▸ **Exercise objective**
Reproduce the material that follows exactly, with no line left out.

▸ **Dataset records**
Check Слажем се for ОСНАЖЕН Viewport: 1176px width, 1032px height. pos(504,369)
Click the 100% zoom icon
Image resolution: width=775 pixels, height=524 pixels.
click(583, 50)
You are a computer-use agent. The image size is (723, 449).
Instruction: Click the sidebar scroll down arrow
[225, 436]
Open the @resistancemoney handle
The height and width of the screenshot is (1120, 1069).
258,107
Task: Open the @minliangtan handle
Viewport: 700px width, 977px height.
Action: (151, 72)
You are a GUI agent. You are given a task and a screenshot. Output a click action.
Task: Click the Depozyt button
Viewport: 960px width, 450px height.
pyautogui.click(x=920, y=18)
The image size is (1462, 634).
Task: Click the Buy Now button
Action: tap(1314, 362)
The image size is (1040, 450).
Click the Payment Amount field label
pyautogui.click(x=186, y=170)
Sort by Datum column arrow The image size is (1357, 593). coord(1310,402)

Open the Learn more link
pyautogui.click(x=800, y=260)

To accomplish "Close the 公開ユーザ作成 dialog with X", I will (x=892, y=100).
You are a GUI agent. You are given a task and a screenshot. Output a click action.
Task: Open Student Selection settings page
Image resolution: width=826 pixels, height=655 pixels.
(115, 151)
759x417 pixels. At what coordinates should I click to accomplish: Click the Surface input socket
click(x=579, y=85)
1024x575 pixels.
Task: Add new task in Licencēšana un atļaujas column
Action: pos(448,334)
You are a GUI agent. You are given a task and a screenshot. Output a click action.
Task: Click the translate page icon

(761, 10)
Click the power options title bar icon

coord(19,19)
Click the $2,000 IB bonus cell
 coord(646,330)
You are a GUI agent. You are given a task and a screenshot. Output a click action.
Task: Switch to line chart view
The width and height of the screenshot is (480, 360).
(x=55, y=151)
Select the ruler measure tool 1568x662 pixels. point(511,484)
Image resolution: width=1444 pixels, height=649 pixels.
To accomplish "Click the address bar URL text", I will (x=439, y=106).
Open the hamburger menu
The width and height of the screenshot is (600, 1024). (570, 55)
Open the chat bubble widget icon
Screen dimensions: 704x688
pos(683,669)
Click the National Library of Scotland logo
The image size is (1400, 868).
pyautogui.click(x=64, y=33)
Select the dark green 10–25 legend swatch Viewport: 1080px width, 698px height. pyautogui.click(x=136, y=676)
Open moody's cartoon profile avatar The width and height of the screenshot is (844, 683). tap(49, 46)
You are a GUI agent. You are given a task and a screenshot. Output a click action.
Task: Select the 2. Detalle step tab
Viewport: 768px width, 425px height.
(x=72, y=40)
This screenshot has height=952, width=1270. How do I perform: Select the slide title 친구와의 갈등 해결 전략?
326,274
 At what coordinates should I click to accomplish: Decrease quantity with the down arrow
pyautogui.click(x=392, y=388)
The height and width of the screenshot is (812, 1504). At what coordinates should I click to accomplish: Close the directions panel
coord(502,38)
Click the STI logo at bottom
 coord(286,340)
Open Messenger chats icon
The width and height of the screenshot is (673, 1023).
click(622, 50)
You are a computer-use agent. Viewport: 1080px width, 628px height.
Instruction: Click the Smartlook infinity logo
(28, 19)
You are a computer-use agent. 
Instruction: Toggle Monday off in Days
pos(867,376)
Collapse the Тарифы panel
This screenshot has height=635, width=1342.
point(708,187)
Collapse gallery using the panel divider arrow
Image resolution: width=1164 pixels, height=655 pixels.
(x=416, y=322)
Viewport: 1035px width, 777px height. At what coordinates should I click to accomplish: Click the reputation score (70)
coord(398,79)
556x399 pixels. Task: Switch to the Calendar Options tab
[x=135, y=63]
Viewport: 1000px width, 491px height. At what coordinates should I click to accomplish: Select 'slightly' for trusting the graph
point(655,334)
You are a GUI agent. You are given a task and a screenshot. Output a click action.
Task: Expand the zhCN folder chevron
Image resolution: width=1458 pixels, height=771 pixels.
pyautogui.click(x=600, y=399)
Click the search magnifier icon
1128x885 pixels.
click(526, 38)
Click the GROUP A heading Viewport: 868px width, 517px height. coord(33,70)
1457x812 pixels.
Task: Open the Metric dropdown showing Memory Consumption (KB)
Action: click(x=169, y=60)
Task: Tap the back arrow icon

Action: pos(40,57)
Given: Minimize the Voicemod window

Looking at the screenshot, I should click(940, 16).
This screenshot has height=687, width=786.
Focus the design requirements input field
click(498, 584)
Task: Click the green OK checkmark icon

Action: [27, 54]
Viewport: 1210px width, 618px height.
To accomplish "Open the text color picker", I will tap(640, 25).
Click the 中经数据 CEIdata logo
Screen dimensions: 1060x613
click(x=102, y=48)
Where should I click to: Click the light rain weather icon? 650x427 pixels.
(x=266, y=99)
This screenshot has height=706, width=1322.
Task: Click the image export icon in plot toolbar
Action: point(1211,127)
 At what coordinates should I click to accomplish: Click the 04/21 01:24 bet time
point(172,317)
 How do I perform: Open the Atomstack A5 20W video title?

▸ **Solution**
Check Слажем се for ОСНАЖЕН Viewport: 1176px width, 1032px height. pos(504,369)
Click the 100% zoom icon
Image resolution: width=775 pixels, height=524 pixels.
click(583, 50)
You are a computer-use agent. The image size is (723, 449).
Instruction: Click the sidebar scroll down arrow
[225, 436]
Open the @resistancemoney handle
The height and width of the screenshot is (1120, 1069).
258,107
Task: Open the @minliangtan handle
Viewport: 700px width, 977px height.
Action: (151, 72)
You are a GUI agent. You are given a task and a screenshot. Output a click action.
Task: Click the Depozyt button
Viewport: 960px width, 450px height.
pyautogui.click(x=920, y=18)
The image size is (1462, 634).
Task: Click the Buy Now button
Action: tap(1314, 362)
The image size is (1040, 450).
Click the Payment Amount field label
pyautogui.click(x=186, y=170)
Sort by Datum column arrow The image size is (1357, 593). coord(1310,402)

Open the Learn more link
pyautogui.click(x=800, y=260)

To accomplish "Close the 公開ユーザ作成 dialog with X", I will (x=892, y=100).
You are a GUI agent. You are given a task and a screenshot. Output a click action.
Task: Open Student Selection settings page
Image resolution: width=826 pixels, height=655 pixels.
(115, 151)
759x417 pixels. At what coordinates should I click to accomplish: Click the Surface input socket
click(x=579, y=85)
1024x575 pixels.
Task: Add new task in Licencēšana un atļaujas column
Action: pos(448,334)
You are a GUI agent. You are given a task and a screenshot. Output a click action.
Task: Click the translate page icon

(761, 10)
Click the power options title bar icon

coord(19,19)
Click the $2,000 IB bonus cell
 coord(646,330)
You are a GUI agent. You are given a task and a screenshot. Output a click action.
Task: Switch to line chart view
The width and height of the screenshot is (480, 360).
(x=55, y=151)
Select the ruler measure tool 1568x662 pixels. point(511,484)
Image resolution: width=1444 pixels, height=649 pixels.
To accomplish "Click the address bar URL text", I will (x=439, y=106).
Open the hamburger menu
The width and height of the screenshot is (600, 1024). (570, 55)
Open the chat bubble widget icon
Screen dimensions: 704x688
pos(683,669)
Click the National Library of Scotland logo
The image size is (1400, 868).
pyautogui.click(x=64, y=33)
Select the dark green 10–25 legend swatch Viewport: 1080px width, 698px height. pyautogui.click(x=136, y=676)
Open moody's cartoon profile avatar The width and height of the screenshot is (844, 683). tap(49, 46)
You are a GUI agent. You are given a task and a screenshot. Output a click action.
Task: Select the 2. Detalle step tab
Viewport: 768px width, 425px height.
(x=72, y=40)
This screenshot has height=952, width=1270. How do I perform: Select the slide title 친구와의 갈등 해결 전략?
326,274
 At what coordinates should I click to accomplish: Decrease quantity with the down arrow
pyautogui.click(x=392, y=388)
The height and width of the screenshot is (812, 1504). At what coordinates should I click to accomplish: Close the directions panel
coord(502,38)
Click the STI logo at bottom
 coord(286,340)
Open Messenger chats icon
The width and height of the screenshot is (673, 1023).
click(622, 50)
You are a computer-use agent. Viewport: 1080px width, 628px height.
Instruction: Click the Smartlook infinity logo
(28, 19)
You are a computer-use agent. 
Instruction: Toggle Monday off in Days
pos(867,376)
Collapse the Тарифы panel
This screenshot has height=635, width=1342.
point(708,187)
Collapse gallery using the panel divider arrow
Image resolution: width=1164 pixels, height=655 pixels.
(x=416, y=322)
Viewport: 1035px width, 777px height. At what coordinates should I click to accomplish: Click the reputation score (70)
coord(398,79)
556x399 pixels. Task: Switch to the Calendar Options tab
[x=135, y=63]
Viewport: 1000px width, 491px height. At what coordinates should I click to accomplish: Select 'slightly' for trusting the graph
point(655,334)
You are a GUI agent. You are given a task and a screenshot. Output a click action.
Task: Expand the zhCN folder chevron
Image resolution: width=1458 pixels, height=771 pixels.
pyautogui.click(x=600, y=399)
Click the search magnifier icon
1128x885 pixels.
click(526, 38)
Click the GROUP A heading Viewport: 868px width, 517px height. coord(33,70)
1457x812 pixels.
Task: Open the Metric dropdown showing Memory Consumption (KB)
Action: click(x=169, y=60)
Task: Tap the back arrow icon

Action: pos(40,57)
Given: Minimize the Voicemod window

Looking at the screenshot, I should click(940, 16).
This screenshot has height=687, width=786.
Focus the design requirements input field
click(498, 584)
Task: Click the green OK checkmark icon

Action: [27, 54]
Viewport: 1210px width, 618px height.
To accomplish "Open the text color picker", I will tap(640, 25).
Click the 中经数据 CEIdata logo
Screen dimensions: 1060x613
click(x=102, y=48)
Where should I click to: Click the light rain weather icon? 650x427 pixels.
(x=266, y=99)
This screenshot has height=706, width=1322.
Task: Click the image export icon in plot toolbar
Action: point(1211,127)
 At what coordinates should I click to accomplish: Click the 04/21 01:24 bet time
point(172,317)
 How do I perform: Open the Atomstack A5 20W video title?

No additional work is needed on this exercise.